Among 802 parotid tumors reported Eneroth and Hamberger[3] could demonstrate two cases with neurogenic origin and in a review of 700 parotidectomies Nussbaum et al.[4] found only one case of neurilemma of the facial nerve. The intraparotid facial nerve shwanommas are mostly (75%) asymptomatic.[5] The tumor grows eccentrically pushing the nerve fibers away as observed in the present case. The ability of the parotid to accommodate the expanding tumor results in facial nerve palsy in only 20-27% of cases.[6] In some cases, radiology may provide preoperative information about Facial nerve schwannoma but in many cases it mimics pleomorphic adenoma.[7] The CT scan although not the preferred method of imaging shows a smooth and sharply defined mass in the parotid.
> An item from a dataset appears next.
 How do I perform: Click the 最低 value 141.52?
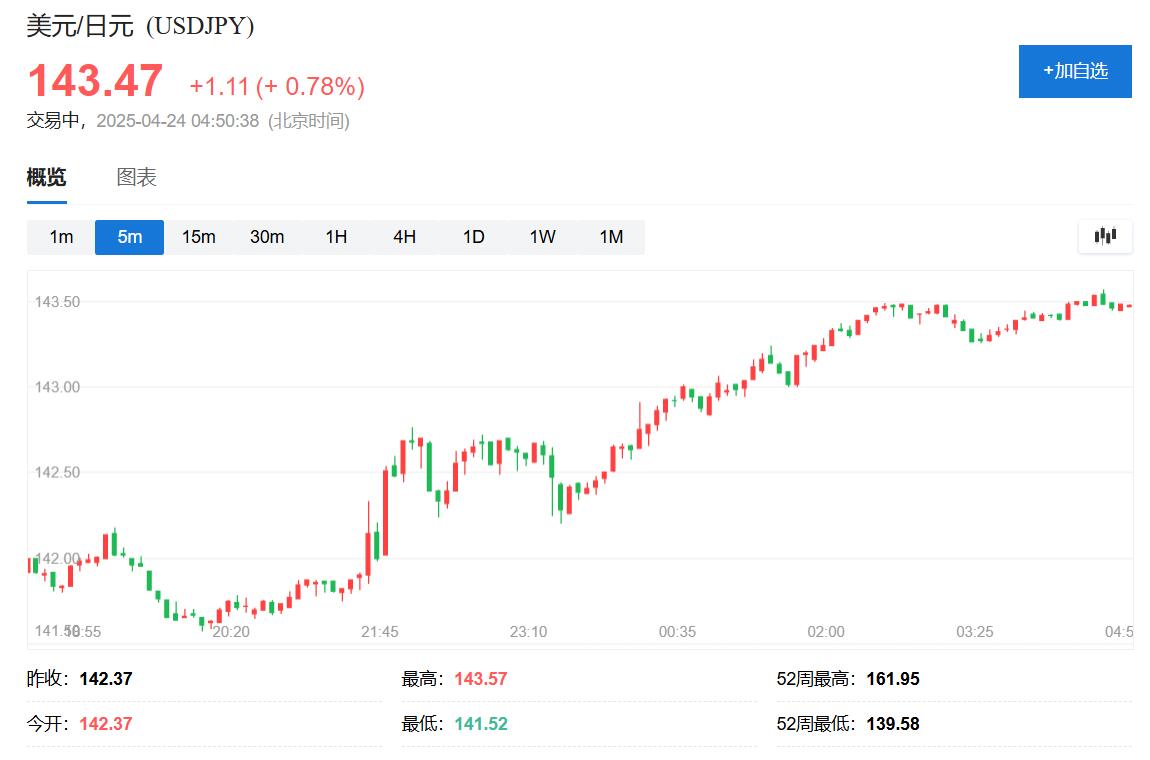pyautogui.click(x=480, y=724)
Fine-needle aspiration cytology is also unreliable for diagnosing these lesions as in most cases results are inconclusive or suggest a pleomorphic adenoma.[8] The diagnosis is, therefore, generally made peroperatively when the surgeon finds difficulty in identifying the facial nerve.

In our case, the size of the tumor was quite big and could have complicated into facial nerve palsy very soon. Moreover, the patient's preference to get the tumor operated was the main indication for a surgical intervention.

CONCLUSION

Any parotid mass in children should be viewed with suspicion and adequately investigated before any intervention is planned. Intraparotid schwannoma should be suspected if the facial nerve cannot be found intraoperatively, if the tumor is intimately associated with the facial nerve and if the gross appearance of the tumor is like that of a brain tissue. In cases where schwannoma is suspected, biopsy is recommended while complete resection is postponed to obtain imaging studies to evaluate the extent of disease and to discuss possible outcomes with the patient.

Footnotes

Source of Support: Nil.

Conflict of Interest: None declared.